SUPPLIED DATA -
-------------------------
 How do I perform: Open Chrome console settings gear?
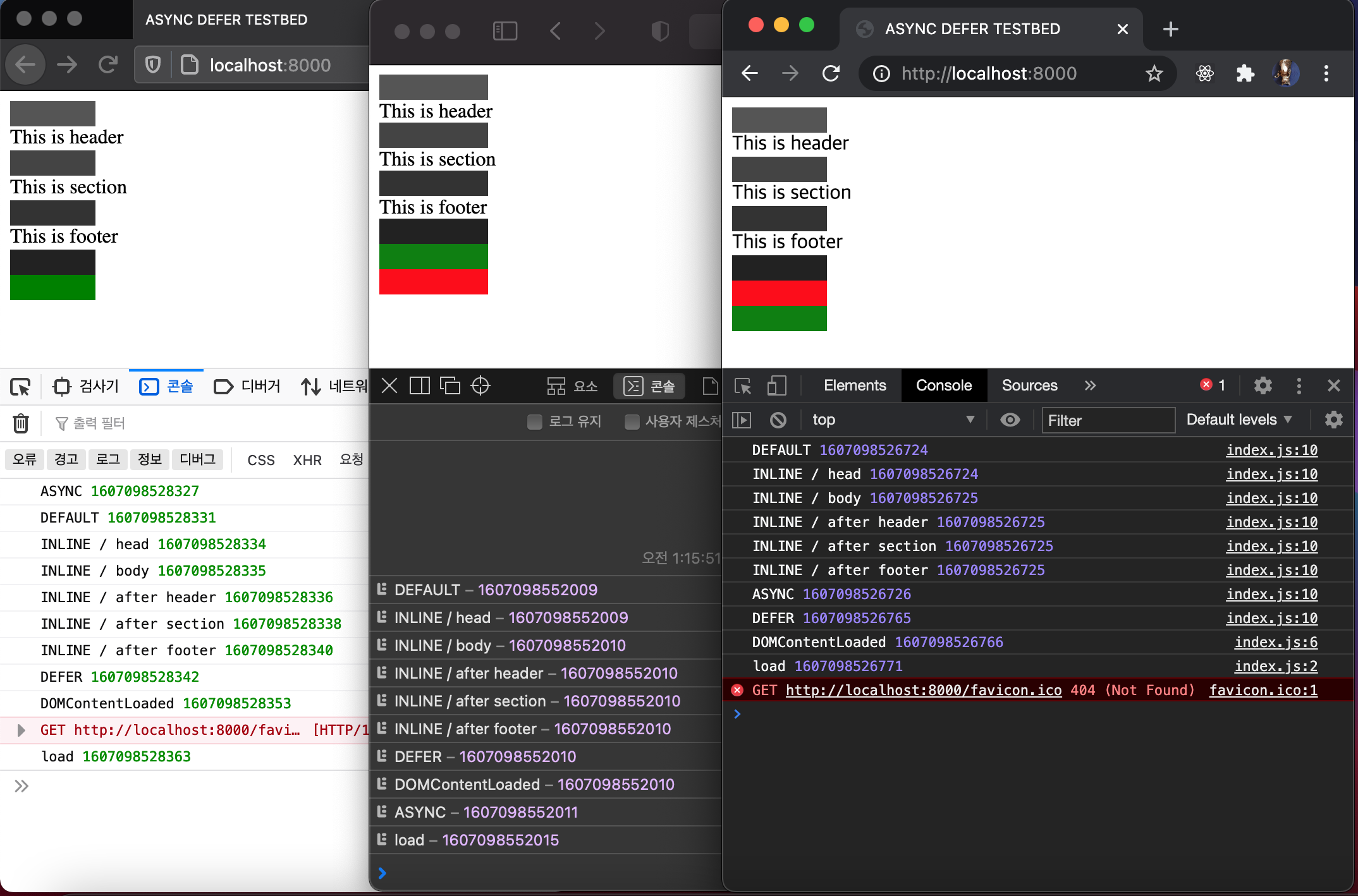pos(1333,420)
-------------------------
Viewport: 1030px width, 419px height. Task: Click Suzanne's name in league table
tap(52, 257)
-------------------------
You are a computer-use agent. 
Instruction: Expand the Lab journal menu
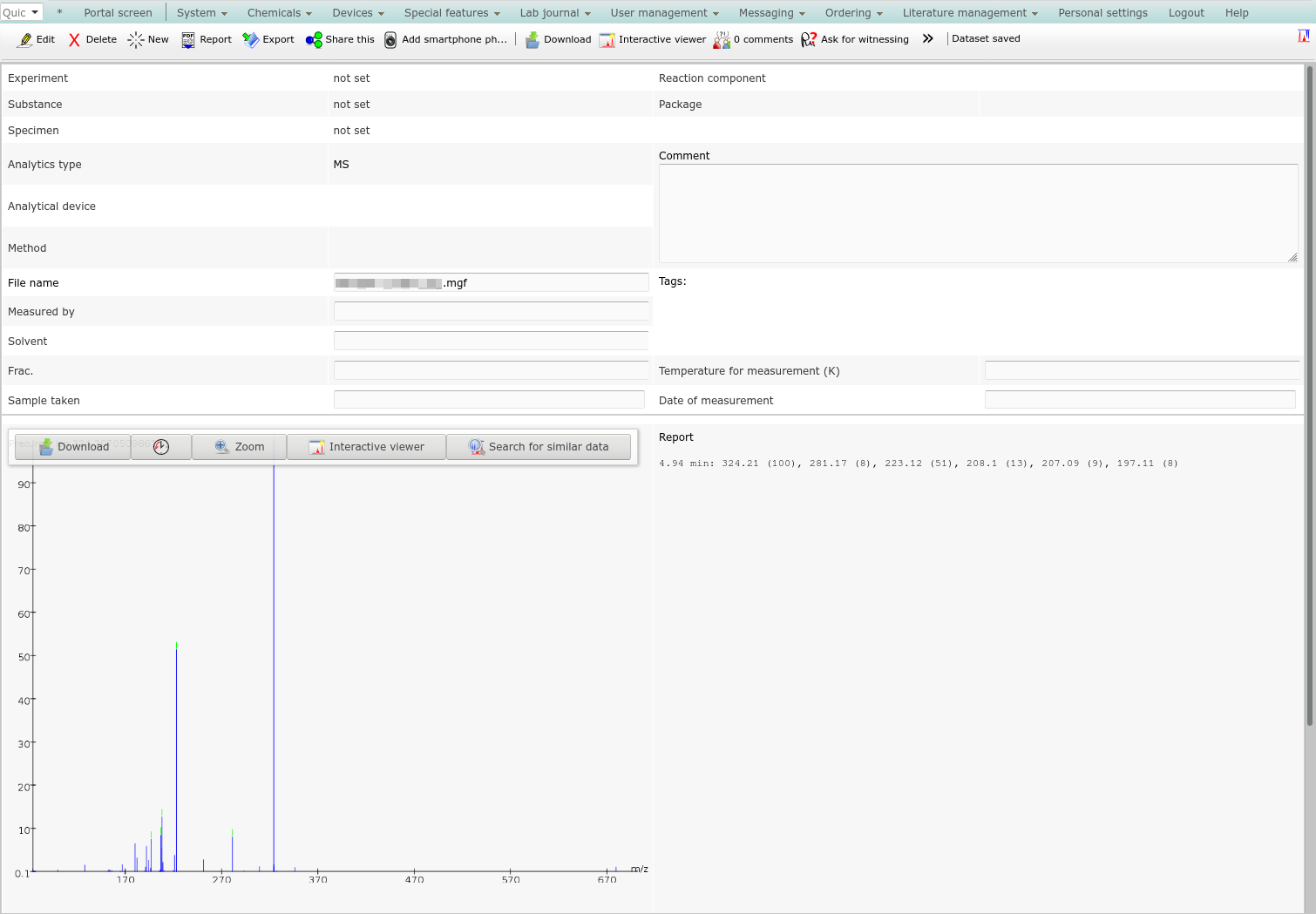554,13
-------------------------
GOAL - Show every line of the entries above that contains the word "Suzanne".

FINAL RESULT -
Viewport: 1030px width, 419px height. Task: Click Suzanne's name in league table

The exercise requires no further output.